Forschungsreaktor FRM-II - Atommüll von besonderer Brisanz

von Christina Hacker (Umweltinstitut München)

Die Forschungs-Neutronenquelle FRM II (Forschungsreaktor München II) in Garching bei München ging 2004 in Betrieb. Problematisch ist, dass der FRM II mit hoch angerei­chertem Uran (HEU, Highly Enriched Uranium, Anreicherung 93 Prozent) betrie­ben wird, das für den Bau von Atombomben geeignet ist und missbraucht werden kann (Prolifera­tions­­risiko, Handel und Weiterverbreitung von atomwaffenfähigem Material). Es ist völlig unklar, was mit dem Garchinger Atommüll geschehen soll. Klar ist, dass auch die abgebrannten Brennelemente ein hohes Proliferationsrisiko darstellen und eine Konditionierung bzw. Abreicherung vor einer Endlagerung nötig ist.

********************

▶ _AUFGABE_:
Geben Sie aus dem Text über den Forschungsreaktor FRM II den Abschnitt zwischen „von Christina Hacker“ und „Endlagerung nötig ist.“ einschließlich wortgetreu wieder.

▶ _BEREITGESTELLTES MATERIAL_:
********************

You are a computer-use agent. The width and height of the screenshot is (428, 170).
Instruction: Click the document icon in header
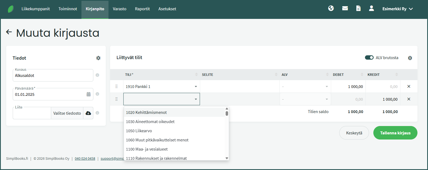tap(358, 8)
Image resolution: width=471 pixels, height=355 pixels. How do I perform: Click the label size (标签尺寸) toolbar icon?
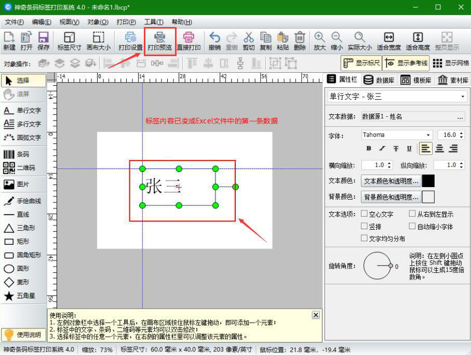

********************

▶ _LÖSUNG_:
von Christina Hacker (Umweltinstitut München)

Die Forschungs-Neutronenquelle FRM II (Forschungsreaktor München II) in Garching bei München ging 2004 in Betrieb. Problematisch ist, dass der FRM II mit hoch angerei­chertem Uran (HEU, Highly Enriched Uranium, Anreicherung 93 Prozent) betrie­ben wird, das für den Bau von Atombomben geeignet ist und missbraucht werden kann (Prolifera­tions­­risiko, Handel und Weiterverbreitung von atomwaffenfähigem Material). Es ist völlig unklar, was mit dem Garchinger Atommüll geschehen soll. Klar ist, dass auch die abgebrannten Brennelemente ein hohes Proliferationsrisiko darstellen und eine Konditionierung bzw. Abreicherung vor einer Endlagerung nötig ist.